Family Values
SUNDAY is the International Day of the Family, so it is perhaps especially appropriate to be thinking and talking about family values right now. People do care. They want to strengthen and support families, to help children have a moral foundation and upbringing, to ease the pain and heartbreak of family discord. But just talking won't heal the problems facing families today. If the talking leads to prayer, though, we're on the right track.
Looking at things from a spiritual standpoint can turn all our ordinary, worldly-wise assumptions and opinions upside down. Perhaps this shouldn't be surprising, considering how radical spirituality is--how radically different from typical worldly thinking, that is. Even something as familiar and ``understood'' as family, when seen in a spiritual light, takes on new meaning. Christian Science, the Science of Christianity, explains the spiritual concepts presented in the Bible and demonstrated in the life of Christ Jesus. And, as far as family is concerned, it helps us view our relatives and our role as family members in a spiritual light, a healing light.

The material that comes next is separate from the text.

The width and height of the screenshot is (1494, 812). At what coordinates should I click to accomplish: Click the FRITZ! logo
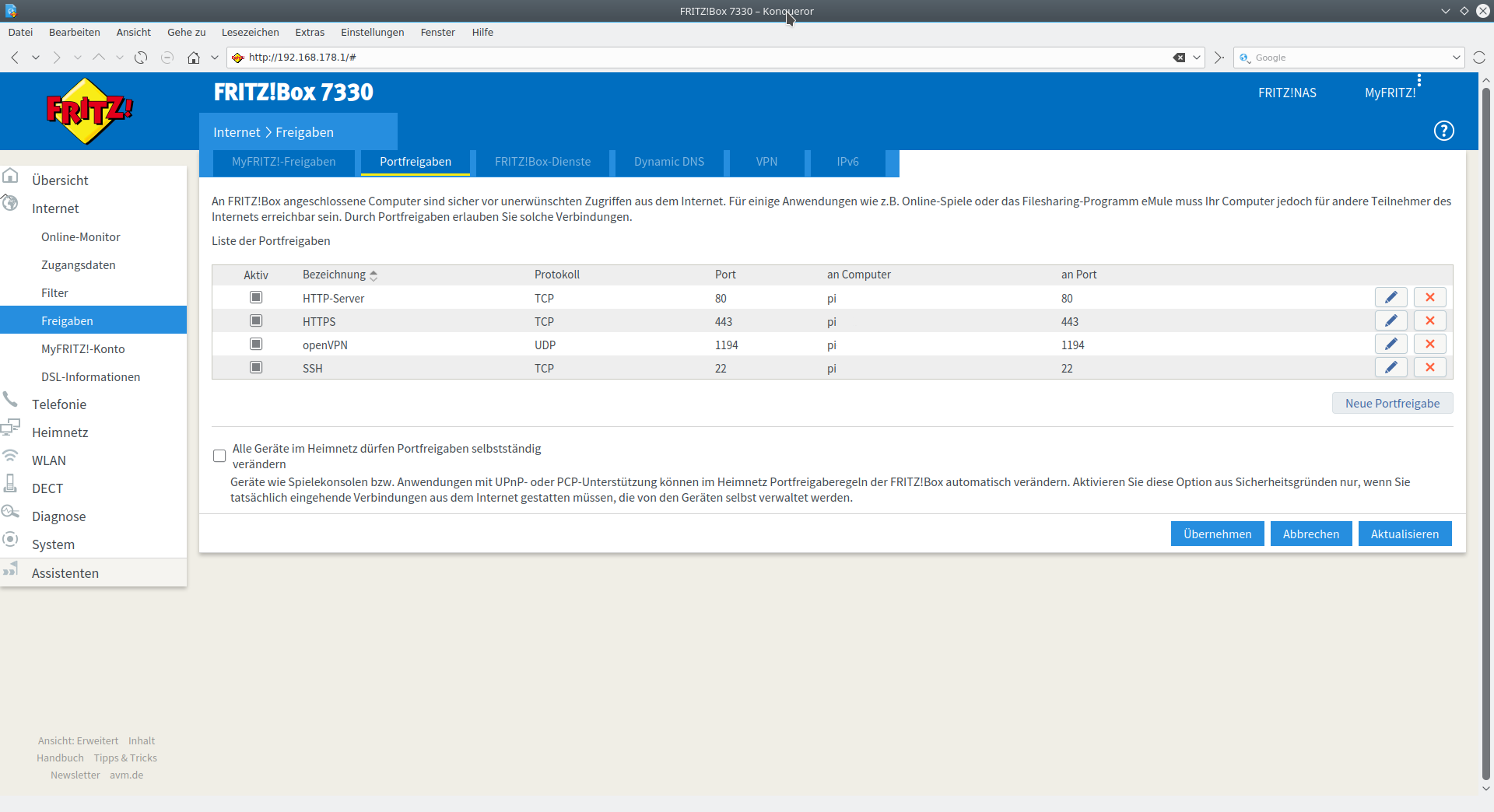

God, divine Love, is man's Father, and man is God's child, His spiritual, perfect likeness. God's fatherliness is not corporeal, of course. God did not create a physical form, a finite personality. Man is God's idea. A passage in No and Yes, by the Founder of the Christian Science Church, Mary Baker Eddy, explains: ``God is infinite. He is neither a limited mind nor a limited body. God is Love; and Love is Principle, not person. What the person of the infinite is, we know not; but we are gratefully and lovingly conscious of the fatherliness of this Supreme Being. God is individual, and man is His individualized idea. While material man and the physical senses receive no spiritual idea, and feel no sensation of divine Love, spiritual man and his spiritual senses are drinking in the nature and essence of the individual infinite. A sinful sense is incompetent to understand the realities of being,--that Life is God, and that man is in His image and likeness'' (p. 19).
This obviously contradicts the world's view of man and creation! But while the material senses are incapable of comprehending spiritual truths, our inherent spiritual sense does grasp man's true nature as God's child.
Looking at our family relationships from this spiritual standpoint may cause us to reassess completely the nature and meaning of these relationships. Man is the individual idea of God. God is All-in-all; He creates all and gives Life and substance to each one of us. We are all, in truth, fellow children of God-- members of His universal family. Understanding this spiritual fact brings added closeness and harmony to our families because it enables us to see beyond the world's limited definition of the family and gain a more spiritual view.
Isn't this why Christ Jesus could convey a broader concept of family, saying, as Matthew's Gospel records, ``Who is my mother? and who are my brethren? . . . Whosoever shall do the will of my Father which is in heaven, the same is my brother, and sister, and mother'' (12:48, 50).
The more we know of man's relationship to God, then, the better family members we will be. We can support the spiritual growth of our relatives by perceiving their (and our) true nature--rather than simply viewing them as, for example, a supportive (or selfish) spouse, patient (or irritable) parents, sweet-tempered (or moody) children. As the idea, or image, of God, man is pure and purely good; man is whole and wholly free; man is loved, lovable, and loving. The real man is completely spiritual and completely perfect.
Relationships with relatives often have a special closeness. Recognizing family members as God's ideas and understanding man's spiritual nature enhance our perception of belonging to God's family and actually bring us closer to our relatives. If we're faced with troubled family relationships, this spiritual understanding can help to bring harmony and healing. And even the best family relationships are strengthened and uplifted through the recognition of our real selfhood.
Putting this recognition into practice in the nitty-gritty of daily life demands patience--and sometimes forgiveness--but as we persist, our priorities and behavior naturally conform more closely to our genuine identity, which is spiritual. Cultivating and maintaining spiritual understanding demand consecration, and we can't really be consecrated without devoting time to prayer and to spiritual study. True consecration also means keeping our thoughts, and words, pure and loving--even in the privacy of our home.
This can be challenging sometimes. People often speak of going home to ``let their hair down'' or ``just be themselves.'' We may feel that when we're home we have a right to relax our conscientious efforts to think and live as committed disciples of Christ Jesus. Well, we should feel ``at home'' when we're at home. But we aren't fully at home ever if we try to leave God on the doorstep as we walk in our front door. It's as natural for us to turn to God wholeheartedly in family-related situations as it is in any other facet of our lives. This is what is truly ``being ourselves.'' As we look to God for guidance and help in homelife, we'll find that we feel closer to divine Love and far more at home! Our relationships at home--and outside the home--will definitely be strengthened. This will come about naturally as our goals and affections become more spiritual.
The work required for spiritual thinking and living benefits not only us and our relatives but also enables us to be of better help to our wider family--the family of mankind, which needs our love and our demonstration of God's healing power.